Brian Herbert and Kevin Anderson have announced the imminent publication of their two-volume climax of the Dune series, based on Frank Herbert’s outline and notes for whatever Book 7 may have ended up looking like. The titles will be Hunters of Dune and Sandworms of Dune. The prequels written by these guys have been so appalling — I stopped reading them a while ago — though I may give these a try (much as I expect a similar decimation of Frank Herbert’s vision) since they will be at least based on certain ideas the author had put down on paper before he died. Hunters is slated for publication this August, and who knows when Sandworms will come out.
So I’ve started rereading the original six-volume series in anticipation, and am almost nearly done the first book.
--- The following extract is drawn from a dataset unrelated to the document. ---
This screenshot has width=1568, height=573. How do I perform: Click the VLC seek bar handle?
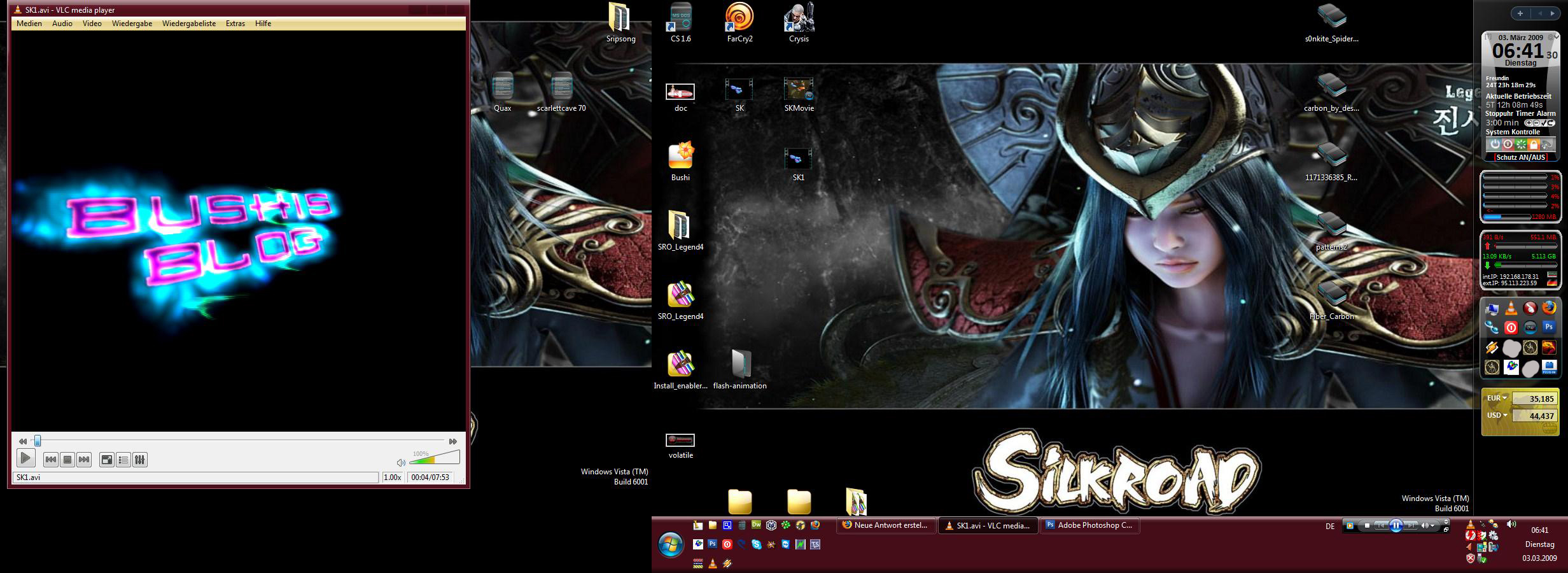pyautogui.click(x=38, y=441)
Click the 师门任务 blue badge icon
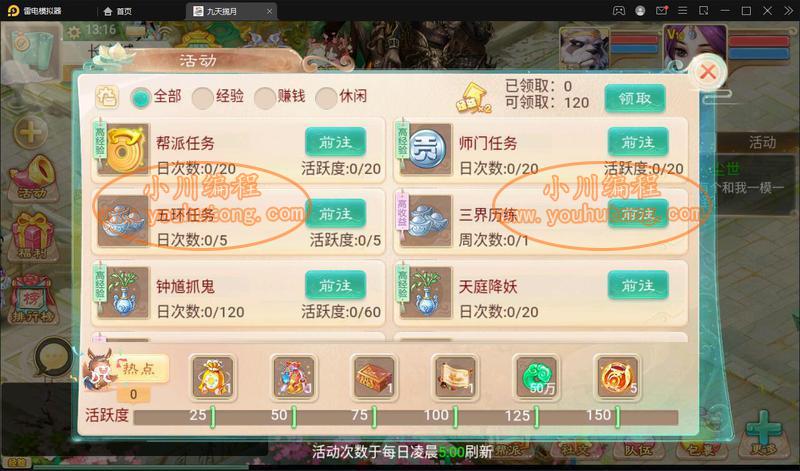The image size is (800, 471). coord(426,148)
It’s been eons since I read these classics, and I’d forgotten just how good they are. A great story above all, but also a fictional “case study”, as it were, of messiahship and the dangers of charismatic movements. Herbert had intended his epic to make a statement about the “messianic convulsions that overtake us” and inevitably fail — the depths of their failure being directly related to how successful they are initially. In Omni magazine (1980), Herbert said the following about heroes, charismatics, and messiahs:
Don’t give over all of your critical faculties to [heroes], no matter how admirable those people may appear to be. Beneath the hero’s facade you will find a human being who makes human mistakes. Enormous problems arise when human mistakes are made on the grand scale available to a superhero… Heroes are painful, superheroes are a catastrophe. The mistakes of superheroes involve too many of us in disaster.
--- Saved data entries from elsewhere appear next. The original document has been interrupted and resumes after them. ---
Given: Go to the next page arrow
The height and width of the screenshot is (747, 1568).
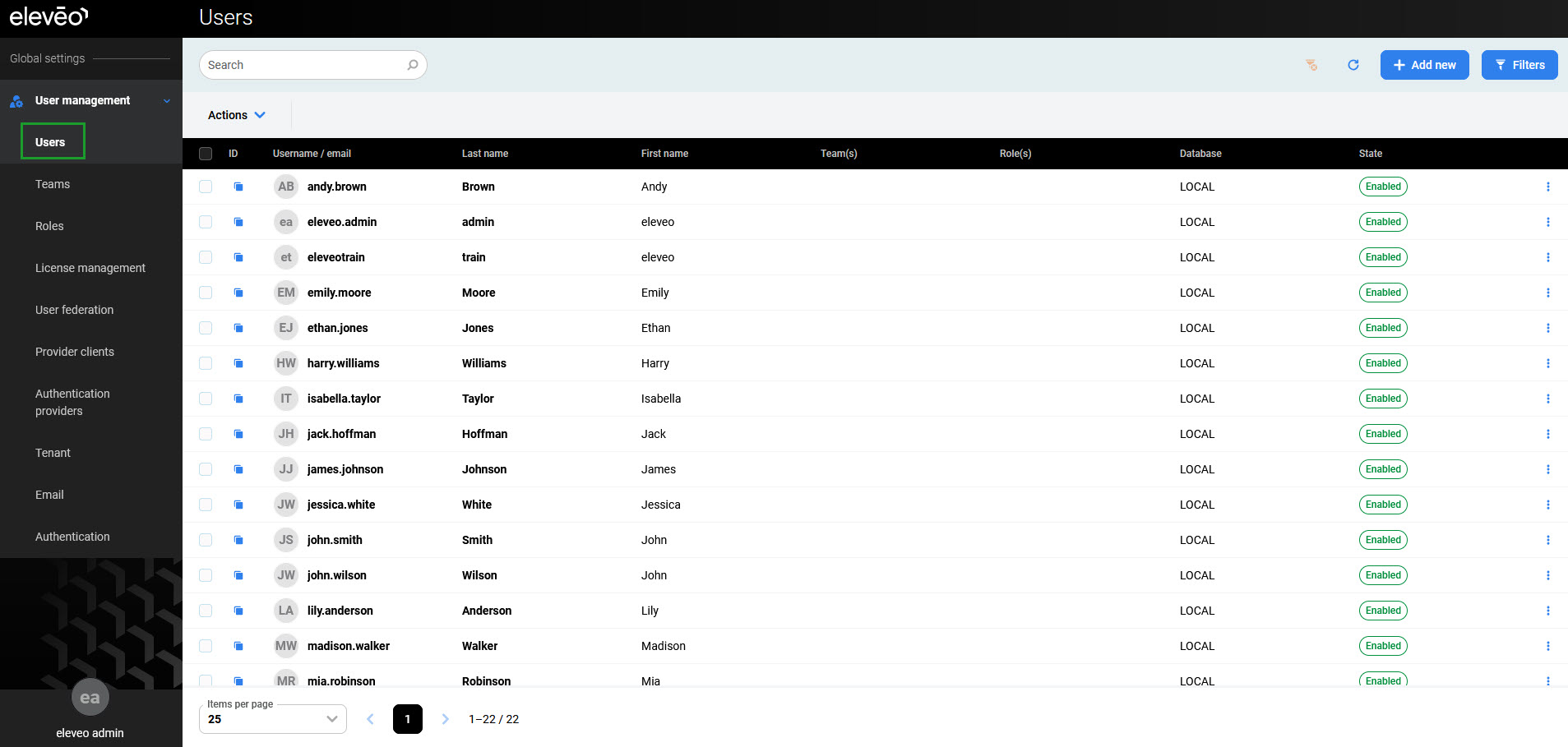Looking at the screenshot, I should tap(445, 719).
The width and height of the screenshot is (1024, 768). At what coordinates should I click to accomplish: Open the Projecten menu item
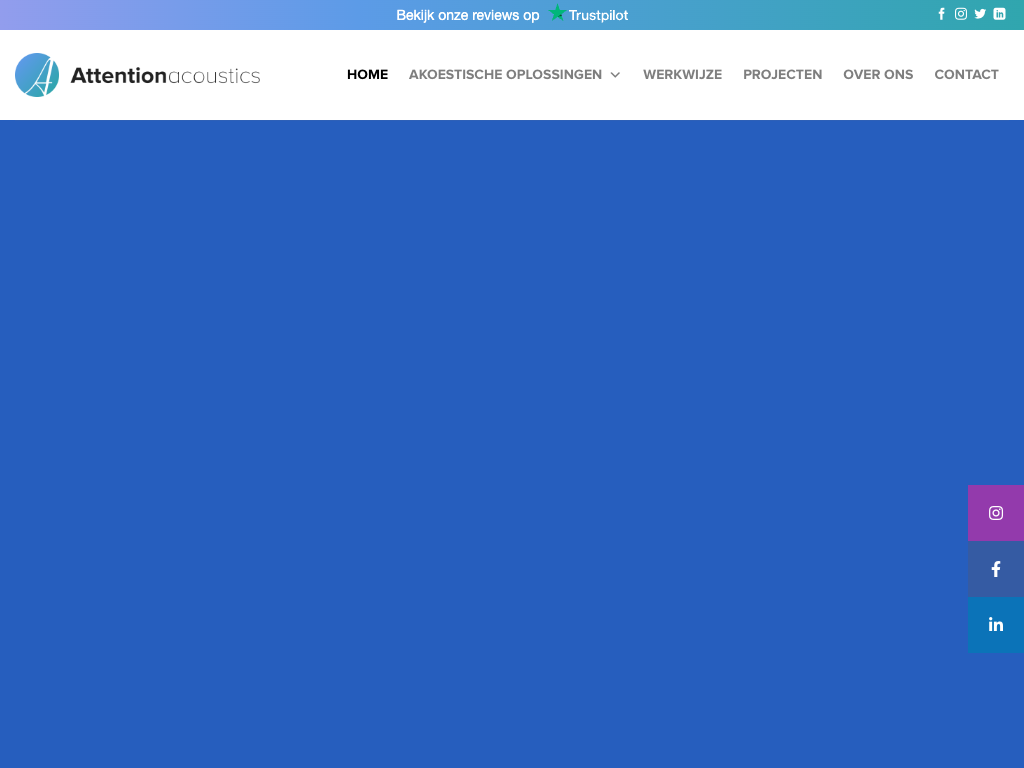(782, 75)
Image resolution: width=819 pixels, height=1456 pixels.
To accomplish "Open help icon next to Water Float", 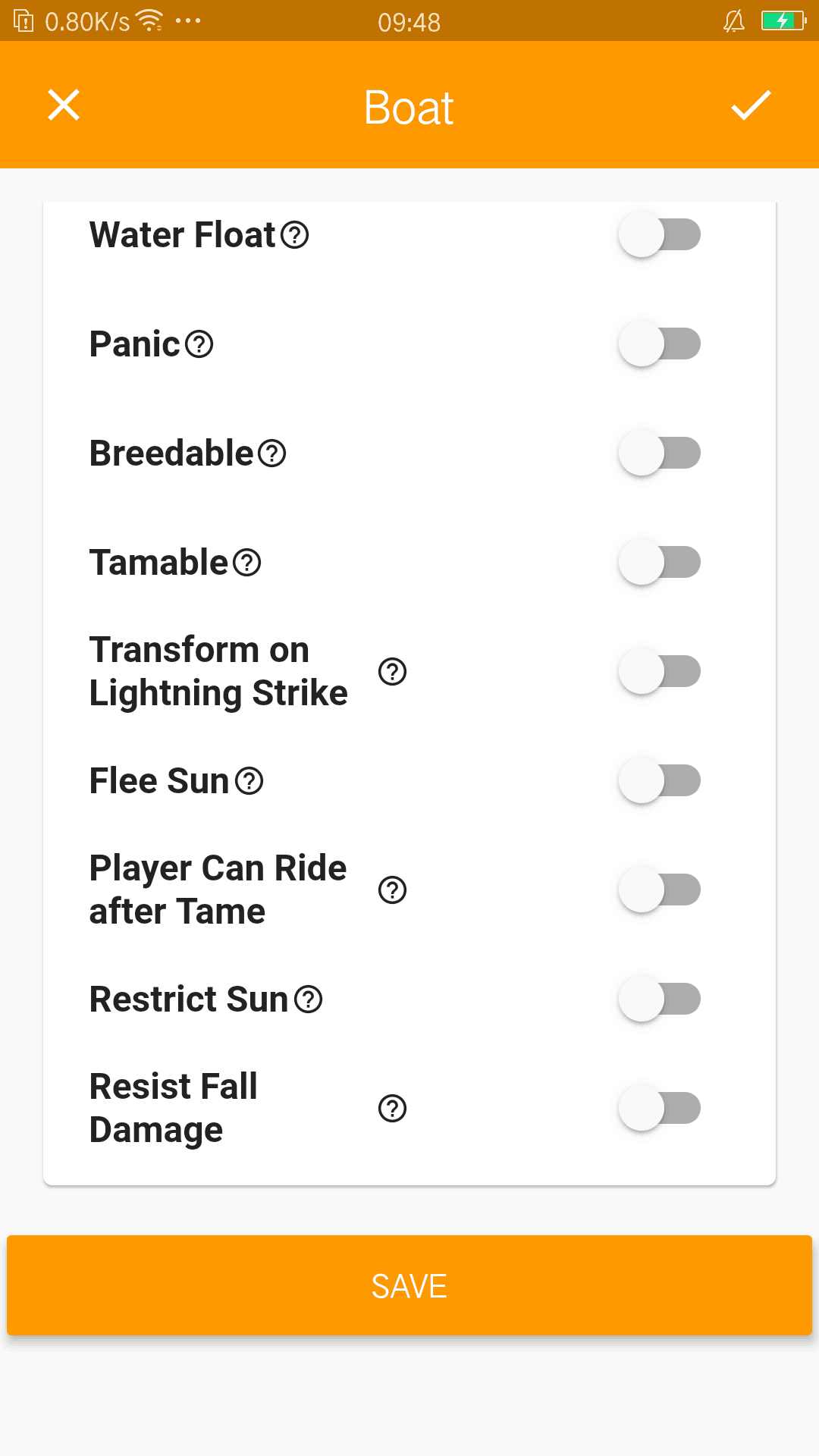I will pos(294,235).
What strikes me is how applicable this observation is not only to the Dune messiah, but the messiah we “revere” (some much more than others) on our biblioblogs, Jesus of Nazareth. Herbert’s remarks are obliquely reminiscent of Dale Allison’s, who has emphasized the Jesus who “made mistakes”, not least in his expectations of the apocalypse. Jesus didn’t stick around for as long as Paul Atreides — and his later heir, the “God Emperor of Dune” — but he remains with us nonetheless, followed mythically worldwide. I’d be inclined to call the Nazarene one of the greatest superheroes our world has ever known.
I’ll have to blog more about this when I’ve finished all six books. The mistakes of superheroes involve too many of us in disaster…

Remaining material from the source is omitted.